The Anglican Church was established in North and South Carolina much as in Virginia. However, dissenters were allowed to immigrate into those states due to the need for settlers. From 1700 on the major political conflict in South Carolina was shaped up around the conflict of the establishment and the dissenters, with the latter growing in the back country and a pronounced shift to Anglicanism on the coast. In 1704 a bill was jammed through to exclude all dissenters from the legislature. In 1706 the Church Act was passed, with dissenters excluded from voting; the land was divided into parishes…. Anglican clergy were frequently immoral and guilty of gross neglect of their people.
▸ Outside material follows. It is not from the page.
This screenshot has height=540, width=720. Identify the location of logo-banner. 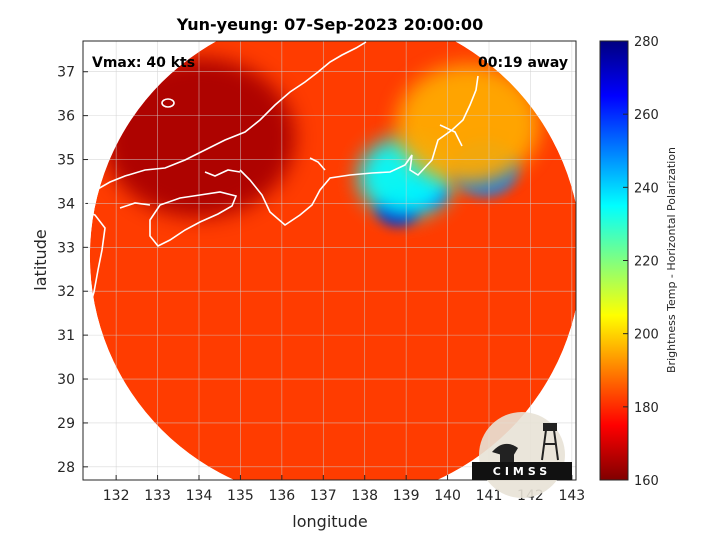
(522, 471).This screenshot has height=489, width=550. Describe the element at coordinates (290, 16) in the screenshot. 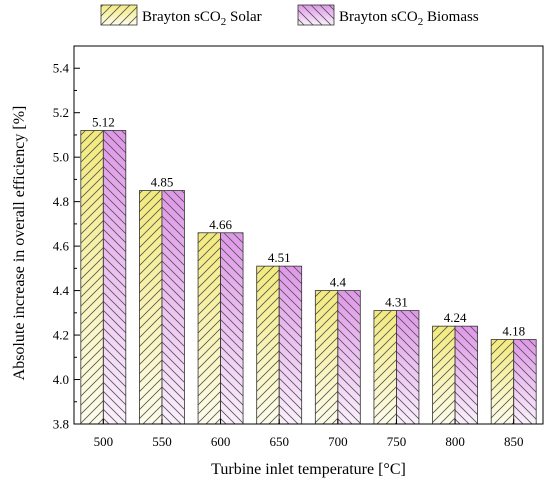

I see `legend: Brayton sCO2 Solar Brayton sCO2 Biomass` at that location.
In 1722 nearly one fourth of the taxes went to the established church. With independence in South Carolina came disestablishment(Ibid., p. 14).

Emigrants from the persecuted Baptist church in Boston came to Charleston, South Carolina in 1683. The second Baptist church in South Carolina was Ashley River founded in 1736.  By 1755, there were four Baptist churches in South Carolina and the second Baptist Association in America, the Charleston Association, was founded in 1751 (James R. Beller, America in Crimson Red: The Baptist History of America (Arnold, Missouri: Prairie Fire Press, 2004), pp. 139-140, 142).  The General Baptists established several churches in North Carolina between 1727 and 1755. All but three of those churches converted to Particular Baptist churches in 1755 or 1756. By 1755, there were only twelve Baptist churches in North Carolina (Ibid., pp. 141-142).  However, as will be seen, this was about to change with the arrival of some Baptists from Connecticut.
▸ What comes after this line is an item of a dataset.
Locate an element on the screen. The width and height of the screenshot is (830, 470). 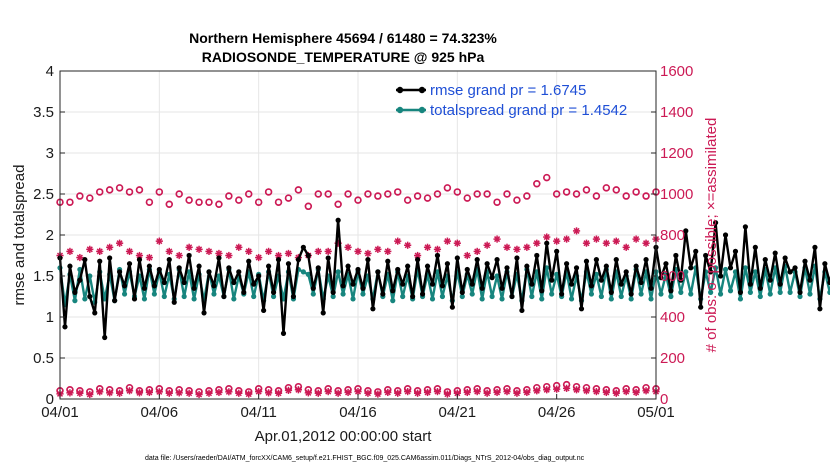
x-tick-label: 04/21 is located at coordinates (458, 412).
New York colonial history was unique in some ways. Until 1664, the Dutch reformed church was established and supported by the state. Imprisonment was required for those who failed to contribute to the support of the church minister. All children were required to be baptized by a Reformed minister in the Reformed Church. Only the Reformed, the English Presbyterians, and the Congregationalists could build church buildings. Lutherans were imprisoned for holding services and Baptists were subject to arrest, fine, whipping, and banishment for so doing.

In 1664, New Amsterdam surrendered to the English, and New York extended its jurisdiction over all sects. The Protestant religion, and not one church, was established as the state religion. The head of the state was head over every Protestant church. All Protestant churches were established. Only four counties conferred preferential status upon the Church of England after attempts to confer such status throughout the state were unsuccessful (Pfeffer, pp. 70-71).
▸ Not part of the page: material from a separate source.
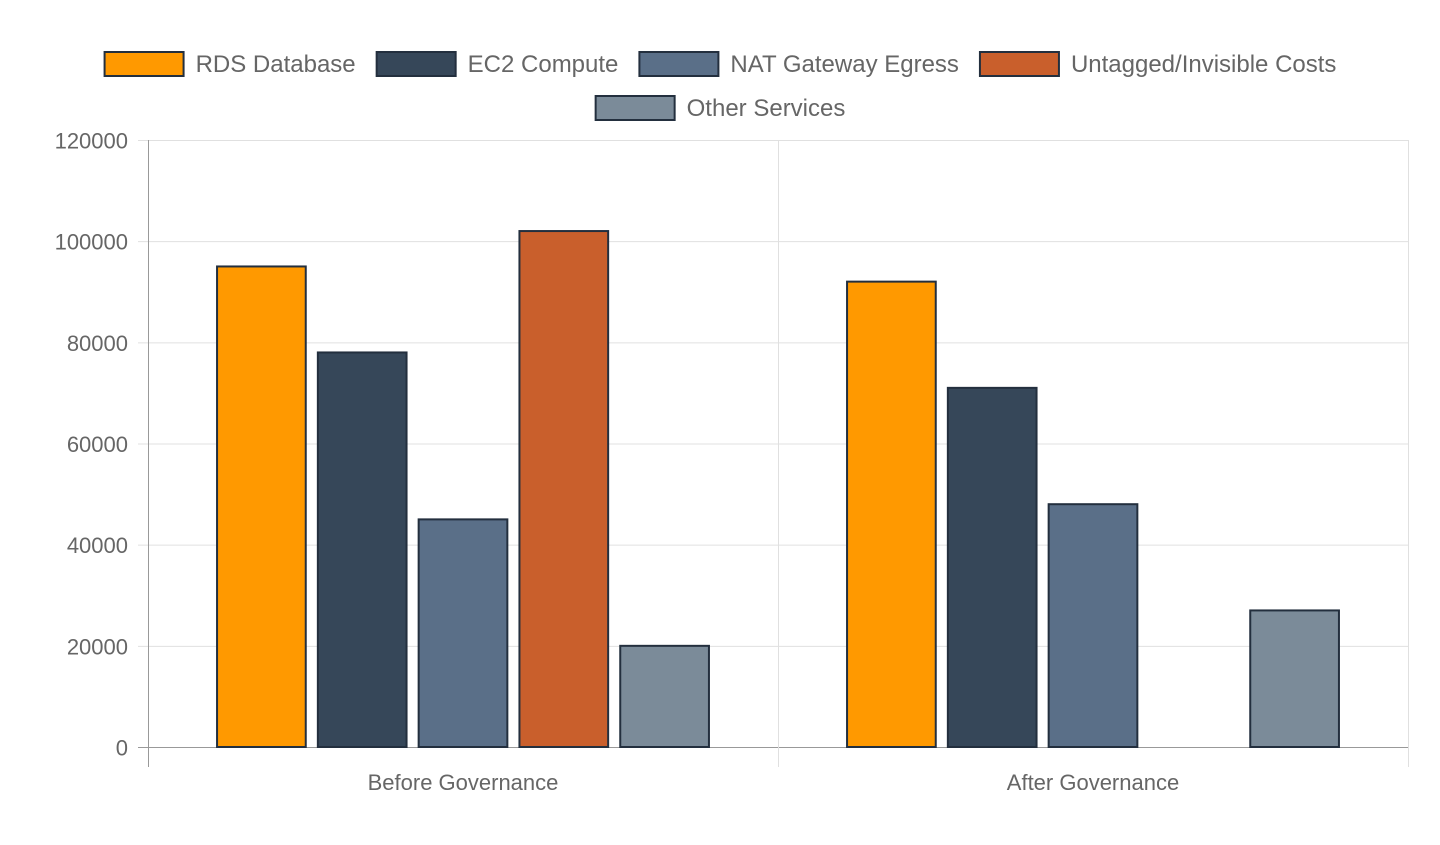 The width and height of the screenshot is (1440, 845). Describe the element at coordinates (92, 142) in the screenshot. I see `y-tick-label: 120000` at that location.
“In New Jersey agitation by Episcopal clergy for the legal establishment of the Church of England failed to attain even the partial success achieved in New York” (Ibid., p. 71).

“In Georgia, the original charter of 1732, which guaranteed liberty of conscience to all persons ‘except Papists,’ was voided in 1752, and the Church of England was formally established” (Ibid.). Nonetheless, Georgia had a history of public hostility toward dissenters even before the church-state establishment. Jews and Moravians were persecuted to the extent that nearly all of these peoples fled that state in 1740 or retreated to their own enclaves. “In 1754, the colony reverted to the status of a royal province and several efforts were made to enforce the Anglican establishment” (Littell, p. 15). There were no Baptist churches in Georgia in 1755 (Beller, America in Crimson Red, p. 142).  In 1758 the law of Anglican Establishment was passed. By 1786 there were not over five hundred active Christians in Georgia: “there were three Episcopal parishes without rectors and three Lutheran churches, three Presbyterian churches, three Baptist churches—all small and struggling” (Ibid., pp. 16-17).  The Constitution of 1798 provided for complete religious freedom including Catholicism.

Maryland, established in 1631 and settled by both Catholics and Protestants, practiced a degree of toleration. Catholics attempted to procure the preferred position possessed in European countries with Catholic establishments, but they were unsuccessful since they were never in the majority. Although the Maryland Act of Toleration of 1649 has been lauded as “the first decree granting complete religious liberty to emanate from an assembly,” “even a superficial examination of the law shows quite clearly that it is far from a grant of ‘complete religious liberty.’” The first three of the four main provisions of the act “were denials rather than grants of religious liberty; only the last four dealt with toleration.” The first imposed death for infractions such as blasphemy, denying Jesus Christ to be the son of God, using or uttering any reproachful speeches, words or language concerning the Holy Trinity,” etc. The second imposed fines, whipping, and imprisonment on any who called another any one of certain names. The third imposed fines or imprisonment for profaning the Lord’s day. By 1688, the Anglicans had the upper hand and the Church of England was established in Maryland (Pfeffer, pp. 71-75).

Pennsylvania, like Maryland was colonized partly as business venture and partly as a “holy experiment.” The proprietor of the colony, William Penn, joined the Quakers while a student at Oxford. Penn opposed coercion in matters of conscience and provided for it in the fundamentals of the government of Pennsylvania. “Nevertheless, profanity was penalized, and Sunday observance for church, scripture reading, and rest was required. Political privileges were limited to Christians, and complete freedom of worship, at least at the beginning, was not allowed Catholics or Jews. As in Calvert’s Maryland, Penn’s motivation was at least partly his desire to reap substantial profits and this required attracting large numbers of settlers (Ibid., pp. 78-79).

King James made New Hampshire a royal colony in 1679. Liberty of conscience was allowed to all Protestants, but the Church of England was “particularly countenanced and encouraged.” Each town in New Hampshire determined the church to be supported with its tax revenues. Dissenters, with submission of a certificate proving regular attendance and financial support of a dissenting church, were exempted from the tax.  However, the assembly was slow to accord financial recognition to dissenting sects Mark Douglas McGarvie, One Nation Under Law: America’s Early National Struggles to Separate Church and State (DeKalb, Illinois: Northern Illinois University Press, 2005), p. 153).